The private research organisation presented the findings at a media briefing titled 'Recommendations for the National Budget for FY 2026-27' held at its Dhanmondi office on Tuesday, March 10, by its Executive Director Dr Fahmida Khatun.
She informed that Bangladesh recently signed an 'Agreement on Reciprocal Trade' with the United States. Under this agreement, Bangladesh will have to provide duty-free benefits on nearly 4,500 products imported from the US. Additionally, similar benefits are to be extended to another 2,210 types of products within the next five to ten years.
Dr Fahmida Khatun said currently, about Tk 1,327 crore in annual import duty is collected from these products. If the agreement takes effect, the government may lose this revenue.
She further said granting unilateral duty-free market access to the US may conflict with World Trade Organisation (WTO) rules. This could prompt other WTO member countries to demand the same benefits.
She also noted that the government's expenditure may increase due to conditions requiring the purchase of specific products from the US. Therefore, the agreement's impact on revenue and government expenditure needs reassessment, and negotiations with the US should be considered if necessary.
CPD Distinguished Fellow Professor Mustafizur Rahman said the recent trend of using trade as a political weapon is weakening the WTO. He said the details of the agreement need to be made public as it involves financial risks.

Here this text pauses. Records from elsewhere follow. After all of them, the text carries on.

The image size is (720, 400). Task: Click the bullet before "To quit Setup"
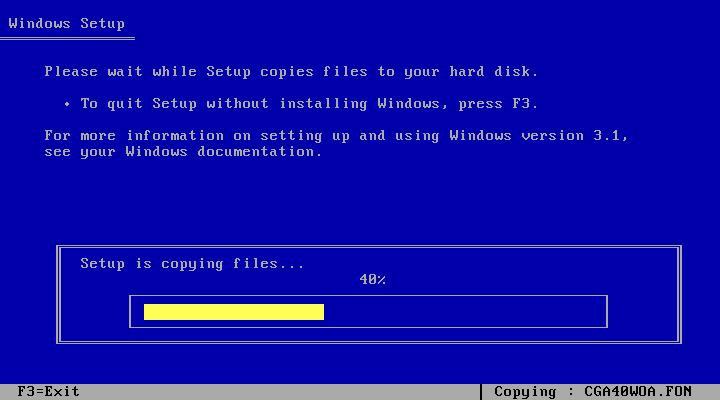tap(67, 104)
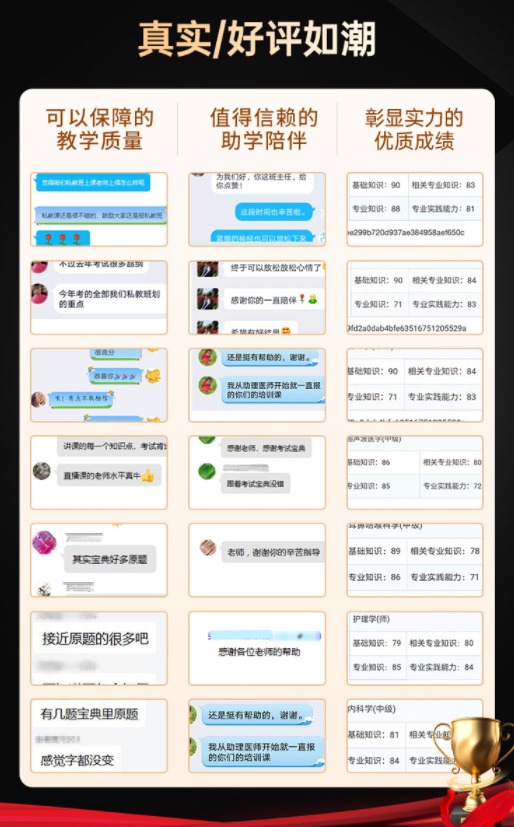This screenshot has width=514, height=827.
Task: Click the 真实/好评如潮 title banner
Action: click(257, 39)
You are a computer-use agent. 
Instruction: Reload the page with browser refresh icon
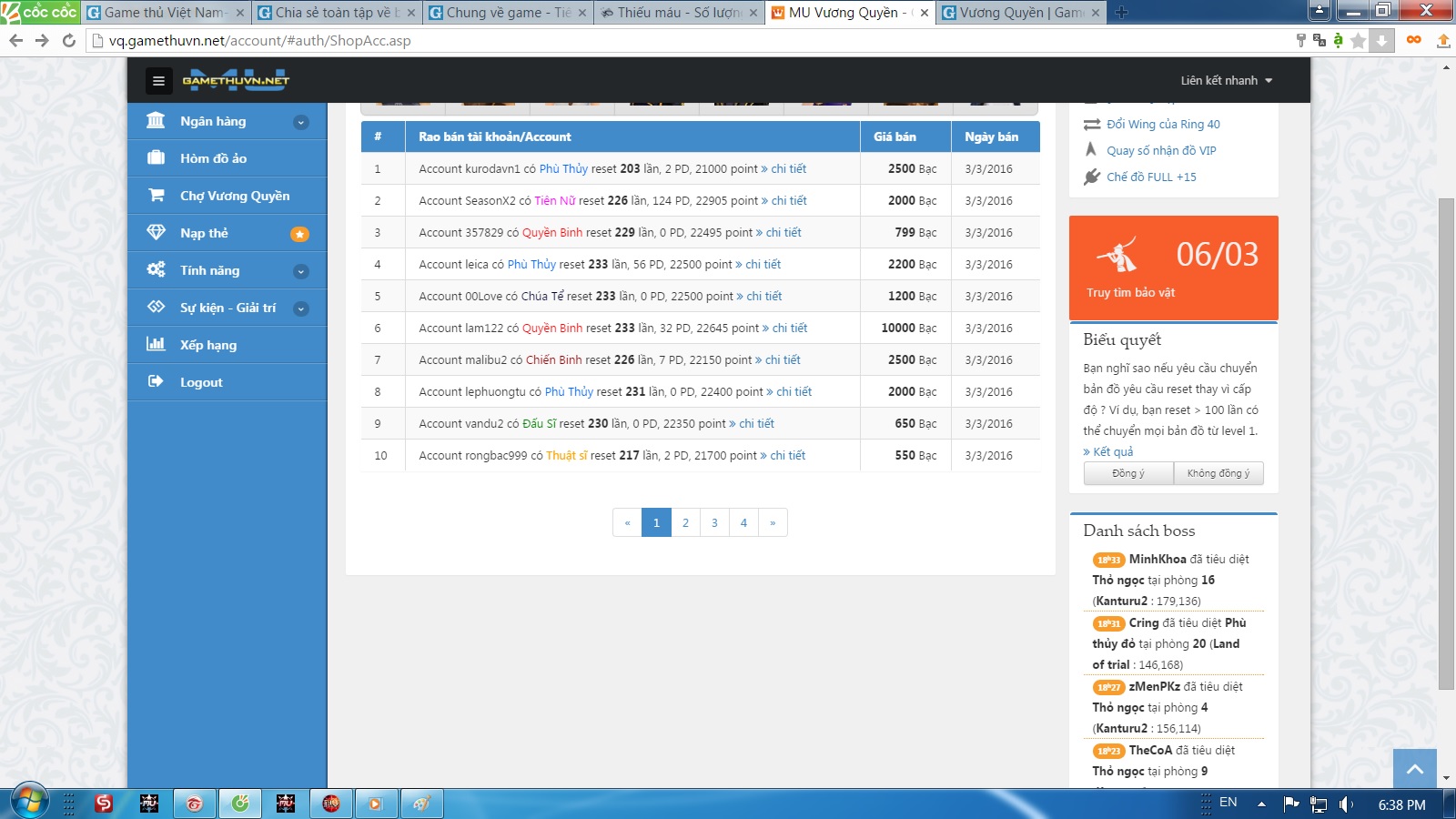(69, 41)
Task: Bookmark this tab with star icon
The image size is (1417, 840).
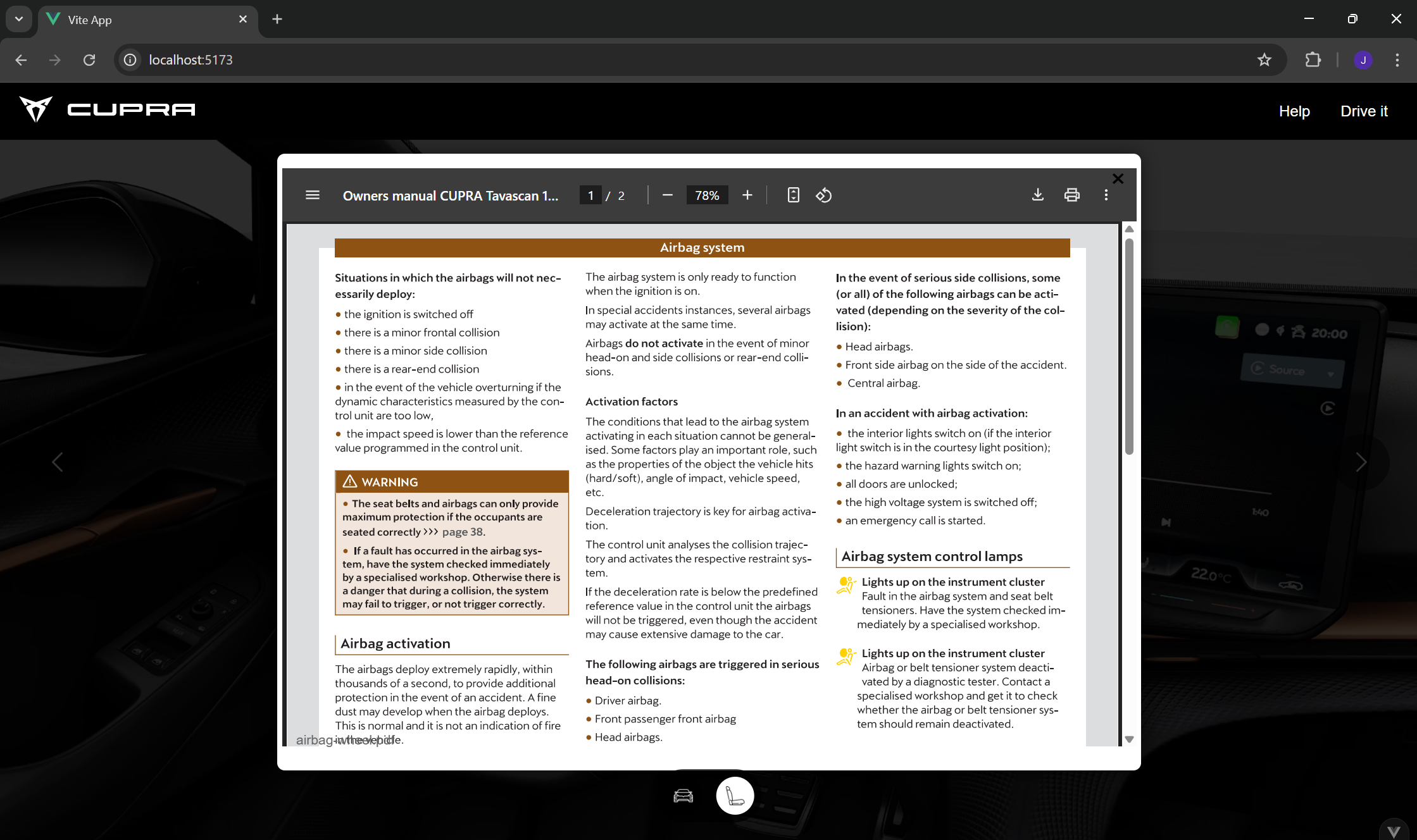Action: [1264, 60]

He further said a significant part of the agreement's implementation depends on the private sector. To encourage the private sector to import products from the US, the government may have to provide subsidies. This could also involve issues of trade relations with third countries and the freedom of product imports.
Dr Fahmida Khatun also highlighted achieving revenue collection targets as a major challenge at the media briefing.

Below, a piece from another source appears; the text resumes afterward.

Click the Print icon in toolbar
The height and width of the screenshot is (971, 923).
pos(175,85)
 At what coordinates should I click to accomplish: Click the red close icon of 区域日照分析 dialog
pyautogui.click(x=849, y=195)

She said revenue growth until January of the current fiscal year was 12.9 per cent, against a target of 34.5 per cent. To achieve the target in the remaining time, revenue would need to be collected at a rate of 59.4 per cent, which is unrealistic.
The revenue deficit currently stands at around Tk 60,000 crore. Until December, the government took loans of Tk 59,655 crore from the banking sector. Conversely, non-bank loans and foreign assistance have decreased.

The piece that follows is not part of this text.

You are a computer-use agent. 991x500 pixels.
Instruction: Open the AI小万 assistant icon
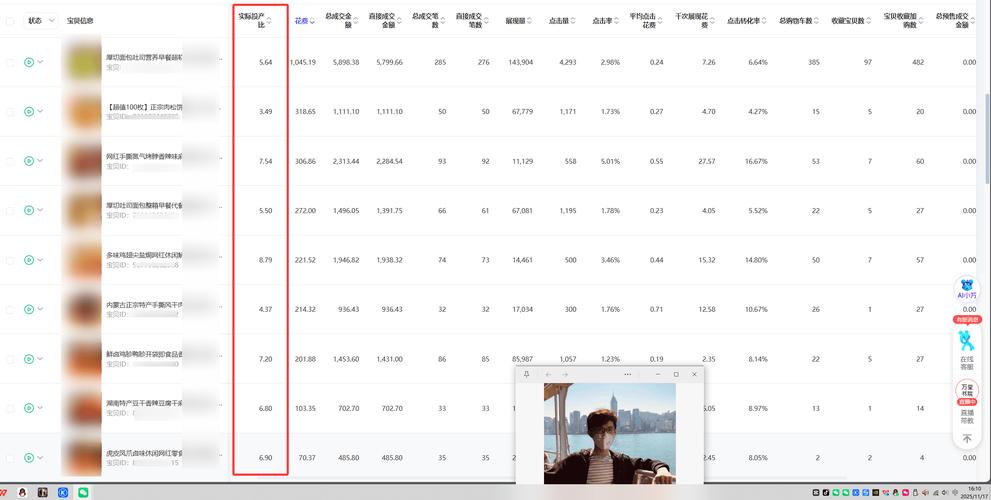tap(966, 288)
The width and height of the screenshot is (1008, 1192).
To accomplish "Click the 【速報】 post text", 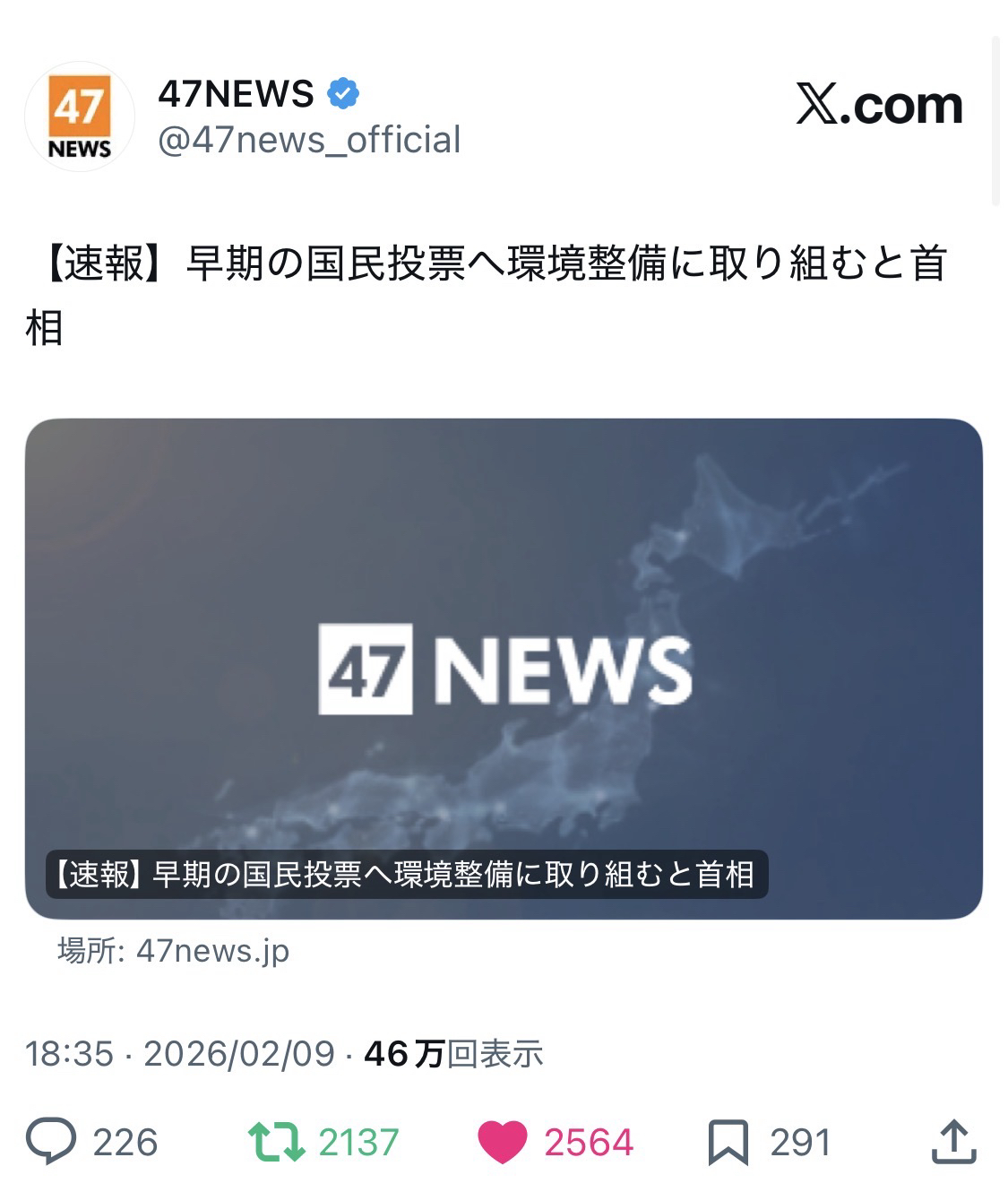I will pos(487,296).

She said excessive borrowing from banks is creating risks in the financial sector and reducing private sector credit flow. Meanwhile, inflation remains above 8 per cent. If the ongoing Middle East conflict disrupts fuel supply, further pressure could be added to inflation.
She informed that the implementation rate of the Annual Development Programme (ADP) until January of the current fiscal year was 20.3 per cent, the lowest in 15 years. During the same period, export earnings declined by 3.2 per cent, while imports increased by 3.9 per cent.
Dr Fahmida Khatun said ambitious targets should be avoided when formulating next fiscal year's budget. Although the government's election manifesto aims to increase the tax-GDP ratio to 15 per cent, it currently stands at about 6.8 per cent. Achieving this target requires long-term tax reform.